Catalyst Awardee

Project Description

A novel plaque stability prediction model research based on the radiomics and single-cell transcriptomics of pericarotid artery adipose tissue

Liu Bao, MD |Peking Unon Medical College Hosipital;  Shao Jiang, MS; Lai Zhichao, MD; Li Kang, MD; Xu Leyin, MD; Chen Junye; Du Fenghe; Wang Jiaxian; Zhu Zhan; Shu Keqiang
Competition Sponsor: Chinese Academy of Medical Sciences
Awardee Year: 2022

Carotid artery stenosis is an important cause of stroke. Unstable carotid plaque shedding is the main cause of stroke, which has a significant impact on the average life expectancy of the population. Therefore, there is an urgent need for early diagnosis of plaque stability.
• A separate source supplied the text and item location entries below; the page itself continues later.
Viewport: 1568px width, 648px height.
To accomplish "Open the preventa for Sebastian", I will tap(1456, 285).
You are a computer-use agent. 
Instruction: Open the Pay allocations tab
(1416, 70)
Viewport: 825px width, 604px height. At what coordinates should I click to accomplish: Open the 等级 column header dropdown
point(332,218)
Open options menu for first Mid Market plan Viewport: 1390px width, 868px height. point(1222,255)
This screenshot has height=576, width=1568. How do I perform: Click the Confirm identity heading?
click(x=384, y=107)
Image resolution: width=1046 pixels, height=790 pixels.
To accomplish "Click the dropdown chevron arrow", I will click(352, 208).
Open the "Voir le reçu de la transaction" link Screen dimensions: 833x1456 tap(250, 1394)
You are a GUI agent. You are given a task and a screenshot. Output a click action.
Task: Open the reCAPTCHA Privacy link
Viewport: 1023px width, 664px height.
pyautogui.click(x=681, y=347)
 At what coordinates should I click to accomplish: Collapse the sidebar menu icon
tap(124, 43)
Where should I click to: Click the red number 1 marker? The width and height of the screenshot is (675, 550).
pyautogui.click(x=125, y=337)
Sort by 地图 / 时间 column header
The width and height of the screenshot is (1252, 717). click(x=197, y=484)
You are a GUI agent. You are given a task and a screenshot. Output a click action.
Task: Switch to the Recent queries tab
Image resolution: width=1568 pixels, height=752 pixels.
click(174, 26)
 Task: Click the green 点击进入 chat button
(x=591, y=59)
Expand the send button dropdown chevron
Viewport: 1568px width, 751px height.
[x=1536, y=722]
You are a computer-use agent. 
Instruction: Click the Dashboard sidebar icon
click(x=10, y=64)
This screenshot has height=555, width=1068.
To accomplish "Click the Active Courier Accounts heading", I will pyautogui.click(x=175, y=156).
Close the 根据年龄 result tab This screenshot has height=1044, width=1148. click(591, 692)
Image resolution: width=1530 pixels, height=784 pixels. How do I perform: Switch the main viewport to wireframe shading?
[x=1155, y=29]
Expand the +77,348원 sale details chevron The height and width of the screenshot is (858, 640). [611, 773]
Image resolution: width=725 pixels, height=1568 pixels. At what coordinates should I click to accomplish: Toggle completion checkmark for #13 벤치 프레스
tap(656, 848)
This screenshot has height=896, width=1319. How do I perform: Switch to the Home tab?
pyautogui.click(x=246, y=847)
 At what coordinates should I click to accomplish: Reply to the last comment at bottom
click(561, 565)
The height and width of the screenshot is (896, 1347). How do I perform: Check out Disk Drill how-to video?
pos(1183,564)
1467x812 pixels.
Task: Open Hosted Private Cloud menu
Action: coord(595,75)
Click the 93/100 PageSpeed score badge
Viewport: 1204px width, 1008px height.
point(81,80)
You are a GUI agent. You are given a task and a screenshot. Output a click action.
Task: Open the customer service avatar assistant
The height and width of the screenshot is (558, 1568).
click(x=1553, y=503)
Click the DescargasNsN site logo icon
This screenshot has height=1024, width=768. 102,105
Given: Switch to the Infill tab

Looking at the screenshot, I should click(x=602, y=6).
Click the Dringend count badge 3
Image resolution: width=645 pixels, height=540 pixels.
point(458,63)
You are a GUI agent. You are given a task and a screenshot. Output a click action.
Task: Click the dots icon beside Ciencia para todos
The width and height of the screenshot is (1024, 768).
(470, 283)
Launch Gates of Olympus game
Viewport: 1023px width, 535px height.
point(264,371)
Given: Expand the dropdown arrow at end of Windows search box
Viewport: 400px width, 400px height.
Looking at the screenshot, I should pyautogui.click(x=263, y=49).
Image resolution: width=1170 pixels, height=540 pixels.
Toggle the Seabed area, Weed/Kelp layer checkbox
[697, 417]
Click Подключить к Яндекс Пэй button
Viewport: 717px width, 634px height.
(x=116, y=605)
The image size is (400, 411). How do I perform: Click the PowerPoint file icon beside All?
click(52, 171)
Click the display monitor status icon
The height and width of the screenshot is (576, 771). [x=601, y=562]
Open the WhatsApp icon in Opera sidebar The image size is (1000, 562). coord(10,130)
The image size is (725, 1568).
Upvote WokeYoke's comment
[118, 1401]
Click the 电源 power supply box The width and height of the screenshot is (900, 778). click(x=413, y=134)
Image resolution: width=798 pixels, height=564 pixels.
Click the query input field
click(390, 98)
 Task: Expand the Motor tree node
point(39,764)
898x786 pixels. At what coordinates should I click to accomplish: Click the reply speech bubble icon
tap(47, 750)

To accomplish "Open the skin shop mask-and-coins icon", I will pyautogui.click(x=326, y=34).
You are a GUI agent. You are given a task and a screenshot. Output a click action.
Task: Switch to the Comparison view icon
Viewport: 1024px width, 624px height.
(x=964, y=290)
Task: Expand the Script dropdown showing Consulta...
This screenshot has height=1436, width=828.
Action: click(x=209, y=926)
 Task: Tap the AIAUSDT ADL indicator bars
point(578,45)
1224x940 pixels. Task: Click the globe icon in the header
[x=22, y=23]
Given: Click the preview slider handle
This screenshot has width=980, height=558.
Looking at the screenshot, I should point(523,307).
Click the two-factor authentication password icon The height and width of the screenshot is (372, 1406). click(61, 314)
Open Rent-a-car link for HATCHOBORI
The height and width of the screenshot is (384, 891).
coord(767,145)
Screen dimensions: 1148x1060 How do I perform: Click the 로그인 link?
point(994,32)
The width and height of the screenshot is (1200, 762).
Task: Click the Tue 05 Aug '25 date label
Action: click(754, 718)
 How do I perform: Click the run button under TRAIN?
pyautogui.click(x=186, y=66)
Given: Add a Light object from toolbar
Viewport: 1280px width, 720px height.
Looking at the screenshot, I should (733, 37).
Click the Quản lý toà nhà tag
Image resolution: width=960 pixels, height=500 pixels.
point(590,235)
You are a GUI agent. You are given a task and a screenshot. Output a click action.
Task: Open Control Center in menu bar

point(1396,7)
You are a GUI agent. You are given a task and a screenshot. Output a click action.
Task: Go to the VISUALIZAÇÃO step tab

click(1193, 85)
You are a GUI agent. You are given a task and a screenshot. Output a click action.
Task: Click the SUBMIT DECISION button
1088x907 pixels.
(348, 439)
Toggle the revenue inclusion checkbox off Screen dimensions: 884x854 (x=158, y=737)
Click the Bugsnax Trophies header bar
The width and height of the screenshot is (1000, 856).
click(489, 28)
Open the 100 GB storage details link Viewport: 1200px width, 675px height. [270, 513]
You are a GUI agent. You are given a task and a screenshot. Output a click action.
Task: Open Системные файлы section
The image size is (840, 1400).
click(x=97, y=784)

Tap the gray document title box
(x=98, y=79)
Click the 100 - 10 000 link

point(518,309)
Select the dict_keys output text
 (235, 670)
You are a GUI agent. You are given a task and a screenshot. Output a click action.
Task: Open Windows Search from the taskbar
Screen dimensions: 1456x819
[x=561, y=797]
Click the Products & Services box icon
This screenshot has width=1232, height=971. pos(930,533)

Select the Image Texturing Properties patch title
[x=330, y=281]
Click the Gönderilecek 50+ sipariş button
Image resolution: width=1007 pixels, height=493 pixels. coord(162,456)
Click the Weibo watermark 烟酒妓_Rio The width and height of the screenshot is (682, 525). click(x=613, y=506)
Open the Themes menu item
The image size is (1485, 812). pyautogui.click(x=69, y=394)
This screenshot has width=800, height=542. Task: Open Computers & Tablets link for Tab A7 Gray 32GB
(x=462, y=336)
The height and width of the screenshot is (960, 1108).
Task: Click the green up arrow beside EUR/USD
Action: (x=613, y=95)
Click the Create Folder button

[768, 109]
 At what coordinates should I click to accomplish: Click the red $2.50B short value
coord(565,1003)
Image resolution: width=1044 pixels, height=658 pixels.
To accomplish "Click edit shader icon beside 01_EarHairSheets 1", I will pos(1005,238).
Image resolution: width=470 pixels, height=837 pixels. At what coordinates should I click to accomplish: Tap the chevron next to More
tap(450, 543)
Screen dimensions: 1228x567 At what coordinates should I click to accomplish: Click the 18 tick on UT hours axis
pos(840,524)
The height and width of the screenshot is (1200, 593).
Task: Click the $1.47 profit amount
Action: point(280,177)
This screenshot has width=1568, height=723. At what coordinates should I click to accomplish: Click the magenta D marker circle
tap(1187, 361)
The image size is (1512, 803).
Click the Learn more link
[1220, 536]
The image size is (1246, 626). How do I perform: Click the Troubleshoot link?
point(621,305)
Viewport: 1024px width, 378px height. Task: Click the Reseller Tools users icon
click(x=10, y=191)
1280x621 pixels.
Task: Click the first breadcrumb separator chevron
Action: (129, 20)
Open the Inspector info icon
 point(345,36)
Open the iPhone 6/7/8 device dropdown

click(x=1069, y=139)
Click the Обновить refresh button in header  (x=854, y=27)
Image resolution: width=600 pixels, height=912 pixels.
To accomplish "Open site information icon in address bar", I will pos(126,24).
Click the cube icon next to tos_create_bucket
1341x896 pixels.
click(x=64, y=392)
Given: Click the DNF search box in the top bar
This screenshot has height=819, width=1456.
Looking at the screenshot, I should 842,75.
A large number of recent studies published in Lancet and other journals have confirmed that perivascular adipose tissue (PVAT) is an important factor leading to the aggravation of atherosclerosis. Our group and international studies have confirmed that PVAT inflammation occurs earlier than vascular endothelium. However, at present, the interaction mechanism between PVAT and plaque stability is still unclear, and there is a lack of effective means to determine the stability of carotid plaque before operation. We have carried out plaque stability prediction research based on plaque CT radiomics and plaque 68Ga-FAPI PET/MRI. We has developed the preparation technology of PVAT single cell suspension which could meet the requirements of single cell RNA sequencing and formulated the original carotid artery PVAT image segmentation scheme for radiomics. In this study, we will further establish a cohort of patients with carotid artery stenosis to integrate the pathological section staining results of carotid plaque, PVAT radiomics and PVAT single cell RNA sequencing, which could determine the corresponding relationship between PVAT imaging characteristics and PVAT cellular components and differentially expressed genes. We will construct a novel prediction model of plaque stability based on PVAT imaging features through machine learning and to push the diagnostic boundary of carotid atherosclerotic disease forward.